#### Records to process

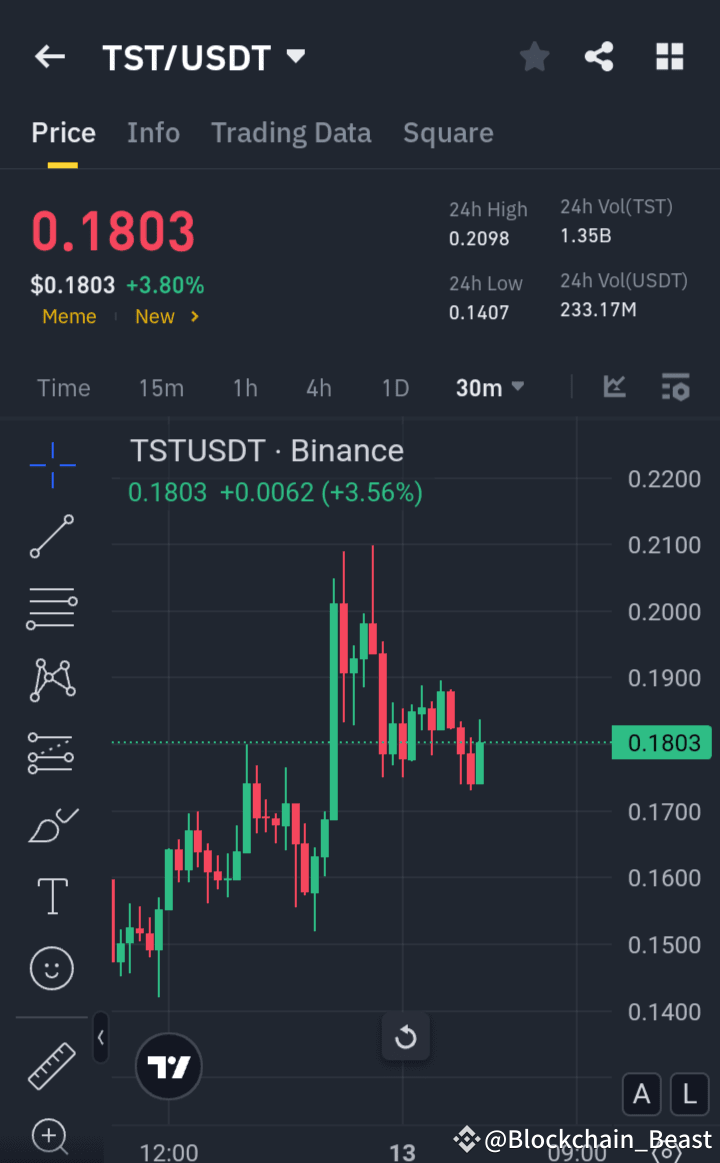
Task: Open the indicator settings panel
Action: point(675,387)
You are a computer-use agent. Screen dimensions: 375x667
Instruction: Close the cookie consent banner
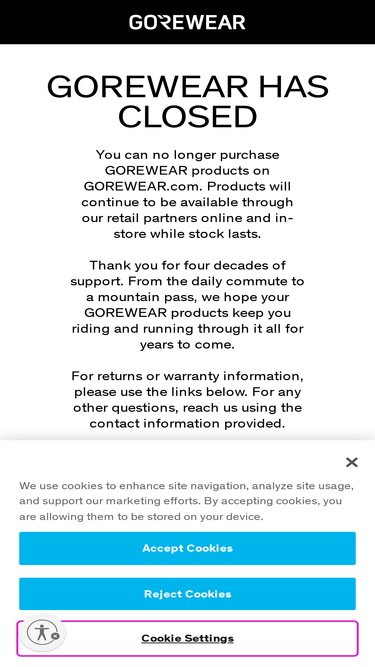click(x=352, y=462)
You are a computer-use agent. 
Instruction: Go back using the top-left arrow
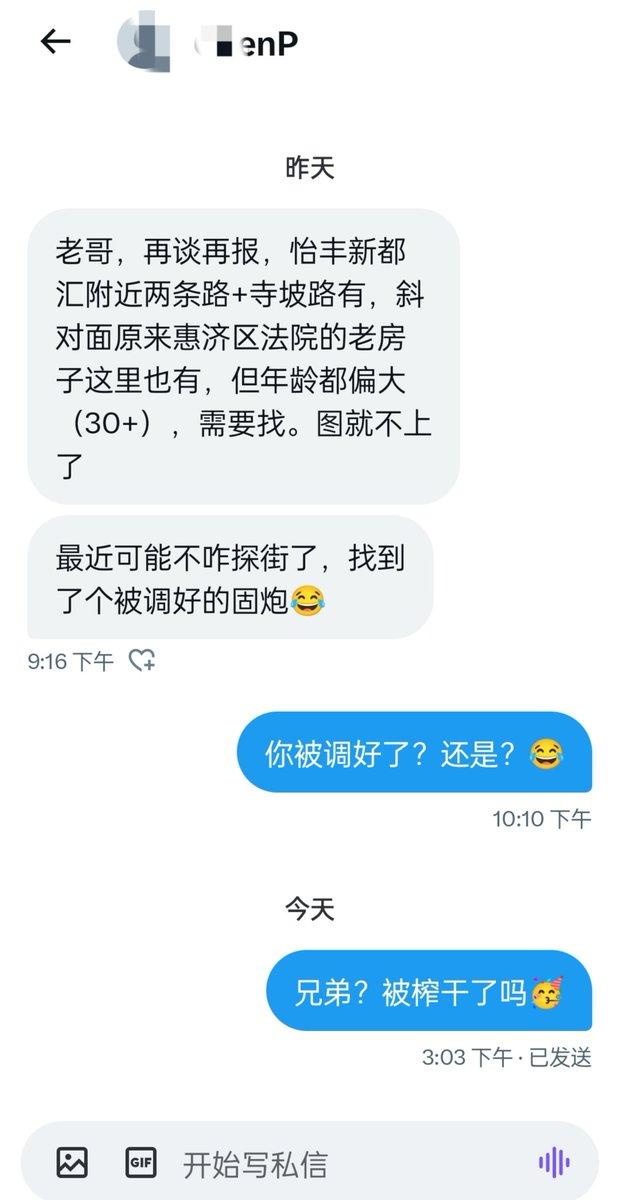point(55,42)
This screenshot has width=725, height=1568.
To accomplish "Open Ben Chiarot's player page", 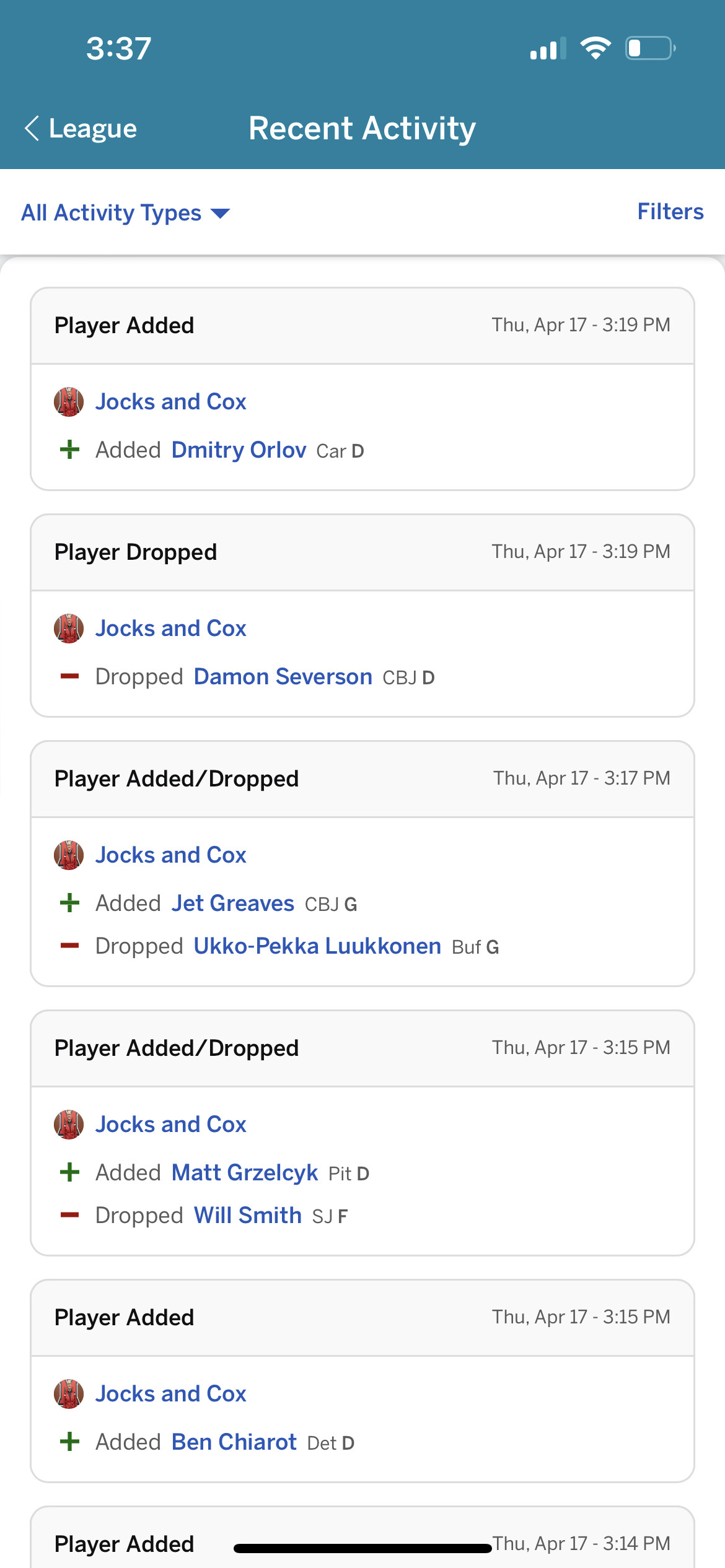I will tap(234, 1442).
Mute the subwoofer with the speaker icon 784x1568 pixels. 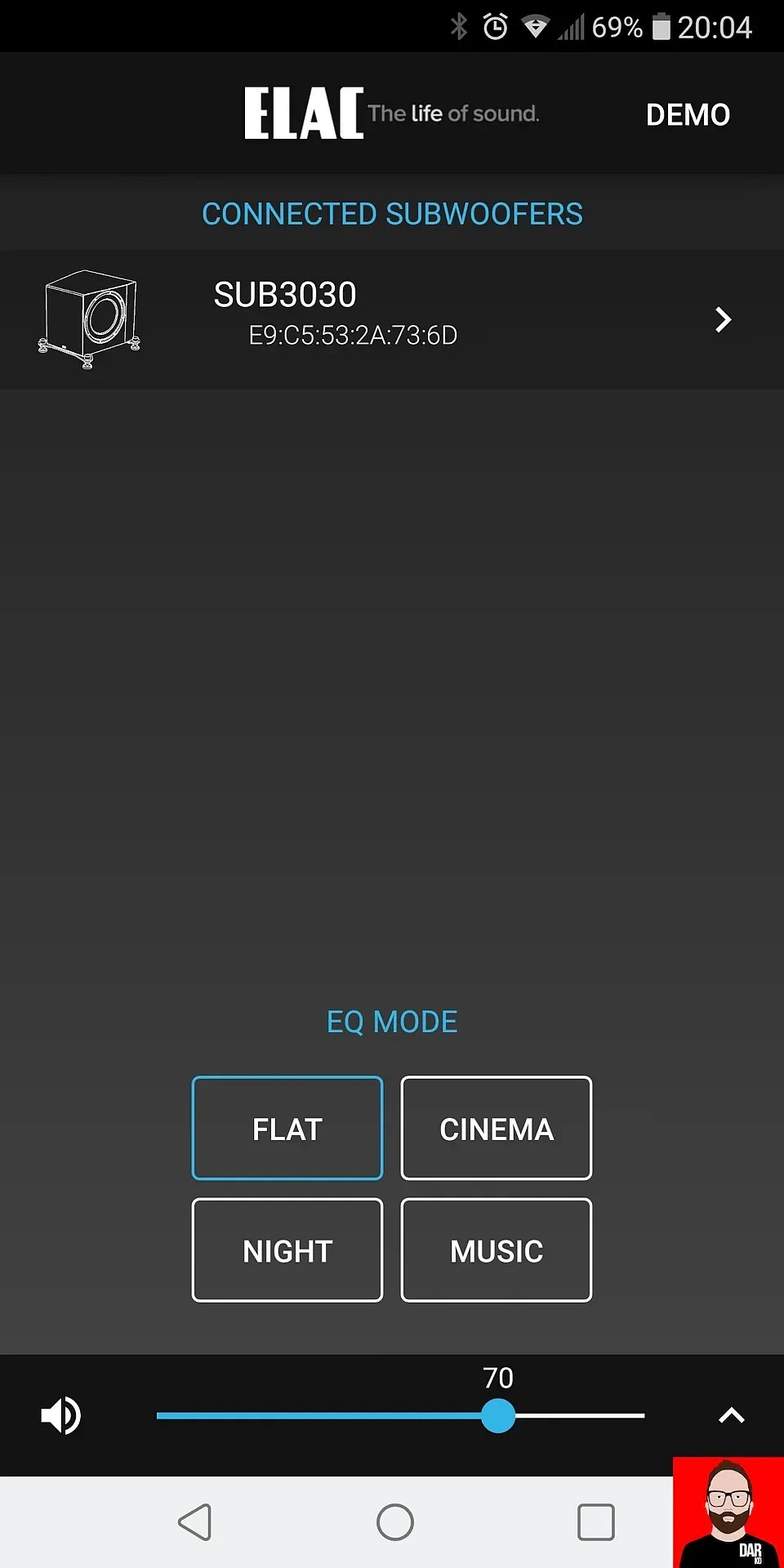click(x=61, y=1415)

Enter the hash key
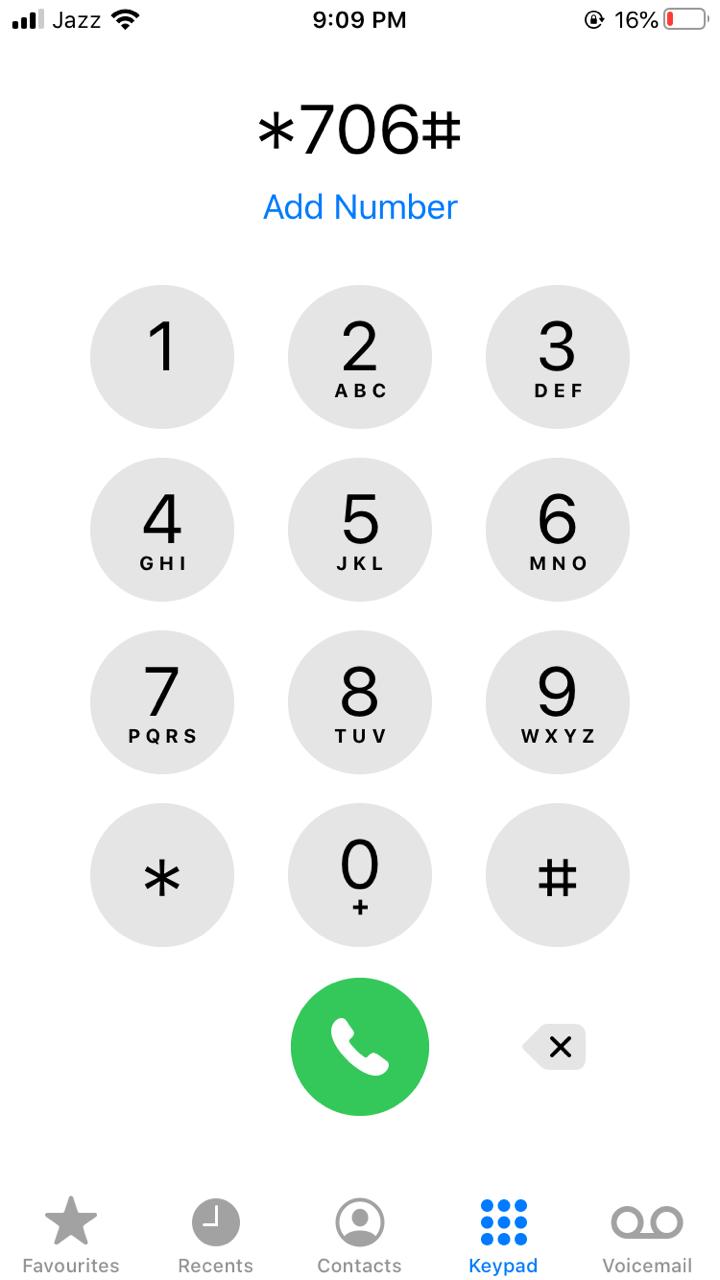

########

Find every line above that contains the word "Instruction" and copy each one out. Case counts.

§ **Task solution**:
Instruction: Close the cookie consent banner
Instruction: Go back using the top-left arrow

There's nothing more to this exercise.